__WHAT TO PRODUCE__
Nothing but the records themselves, exactly as written, should appear in the reply; leave out the pictures.
::::::::::
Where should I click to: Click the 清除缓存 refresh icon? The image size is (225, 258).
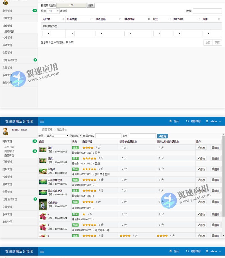coord(187,121)
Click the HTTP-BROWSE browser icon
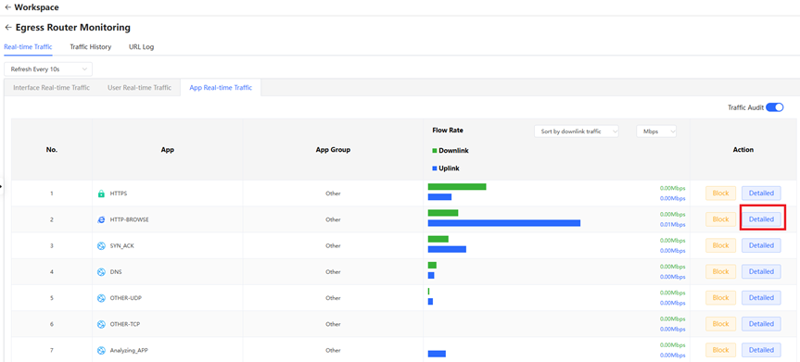This screenshot has height=362, width=800. point(101,219)
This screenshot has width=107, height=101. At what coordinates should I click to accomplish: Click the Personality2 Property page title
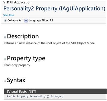[x=54, y=9]
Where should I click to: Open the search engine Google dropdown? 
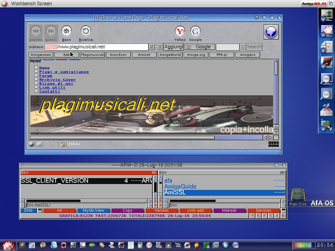pyautogui.click(x=188, y=47)
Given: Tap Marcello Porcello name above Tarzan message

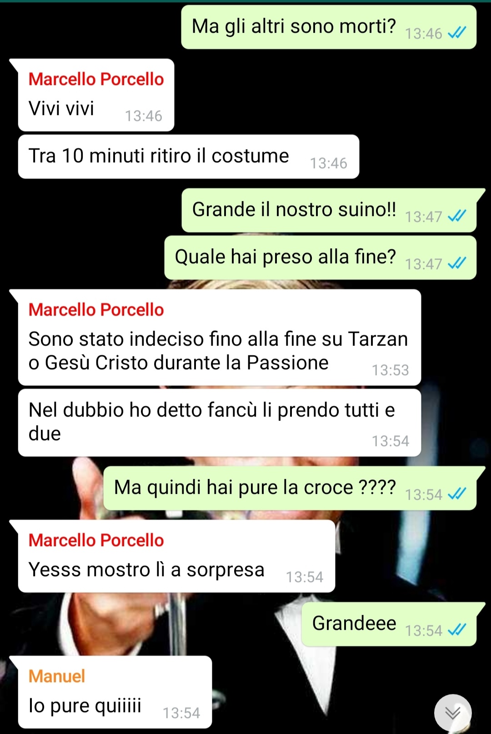Looking at the screenshot, I should (96, 310).
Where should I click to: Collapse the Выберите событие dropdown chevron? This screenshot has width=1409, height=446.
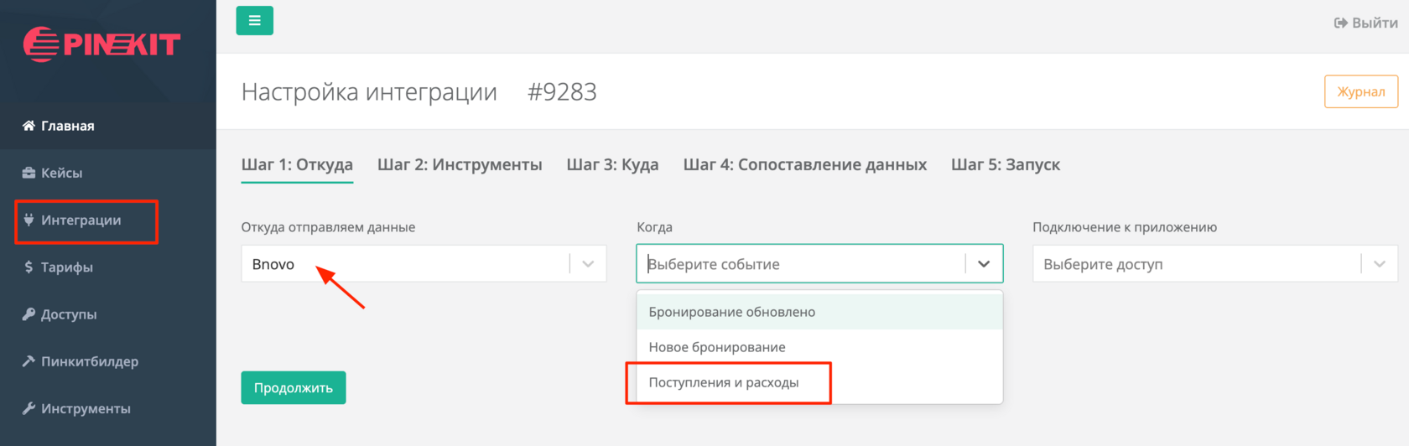coord(984,264)
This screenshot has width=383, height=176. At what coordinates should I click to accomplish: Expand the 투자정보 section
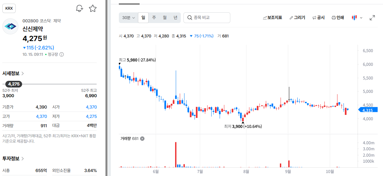point(13,158)
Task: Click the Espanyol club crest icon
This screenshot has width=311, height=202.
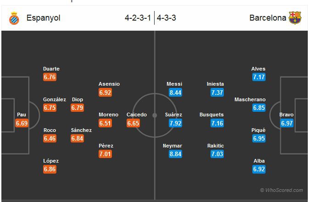Action: coord(14,18)
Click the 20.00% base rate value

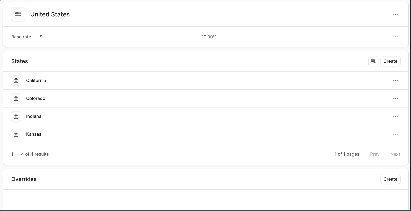(209, 37)
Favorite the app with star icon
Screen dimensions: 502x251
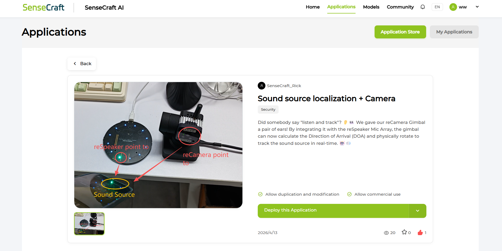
::::::::::
__RESPONSE TO THE TASK__
Where should I click to: Click the 清除缓存 refresh icon? The image size is (225, 258).
coord(187,121)
Click the HTTP-BROWSE browser icon
This screenshot has height=362, width=800. point(101,219)
This screenshot has width=107, height=101. At what coordinates should I click to accomplish: Click the Personality2 Property page title
[x=54, y=9]
Where should I click to: Open the search engine Google dropdown? 
pyautogui.click(x=188, y=47)
Given: Tap Marcello Porcello name above Tarzan message

Looking at the screenshot, I should (96, 310).
Where should I click to: Collapse the Выберите событие dropdown chevron? This screenshot has width=1409, height=446.
coord(984,264)
This screenshot has width=383, height=176. At what coordinates should I click to accomplish: Expand the 투자정보 section
point(13,158)
Task: Click the Espanyol club crest icon
This screenshot has width=311, height=202.
Action: coord(14,18)
Click the 20.00% base rate value

(209, 37)
Favorite the app with star icon
Screen dimensions: 502x251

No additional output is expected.